The Great American Wayshrines
The Great American Wayshrines are nestled in the corners between unruly wood and asphalt, dotting the rolling fields along the roadways and surrounded sometimes by un-mended chainlink fences. Sometimes, the grasses on their grounds are still kept in check by a few well meaning caretakers, hoping to pass them down to someone new, but more often (especially in those far and wide between the cities in the wild places for which no one stops or scarcely sees as they fly by) the cracking curbs of their un-mulched berms are overrun with early thistles, nettle and milkweed strangling the long dead untended shrubs within them. They are still places of passage.

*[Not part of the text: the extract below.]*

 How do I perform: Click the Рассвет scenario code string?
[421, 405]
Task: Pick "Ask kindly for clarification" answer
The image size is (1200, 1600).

Though no one stops to make their quick offerings in any great number, there are few (mostly very young—too young to know or understand) who are drawn to jump the fences and pry back the plywood nailed overtop of where the windows once had been, and these young worship in their own way, base and sacred, and even though they may no longer know themselves, this land knows them. When they are gone, when they are grown, when they forget, and when the Wayshrines settle deeper in their earth and their bones break and sag and smooth and rot and come to be grown only of the land that they make holy as they go, there are few who will remember what they’ve lost.
Jon, Snapshot at an Atlanta Wayshrine
Summer 2019. Expired Kodak Disposable.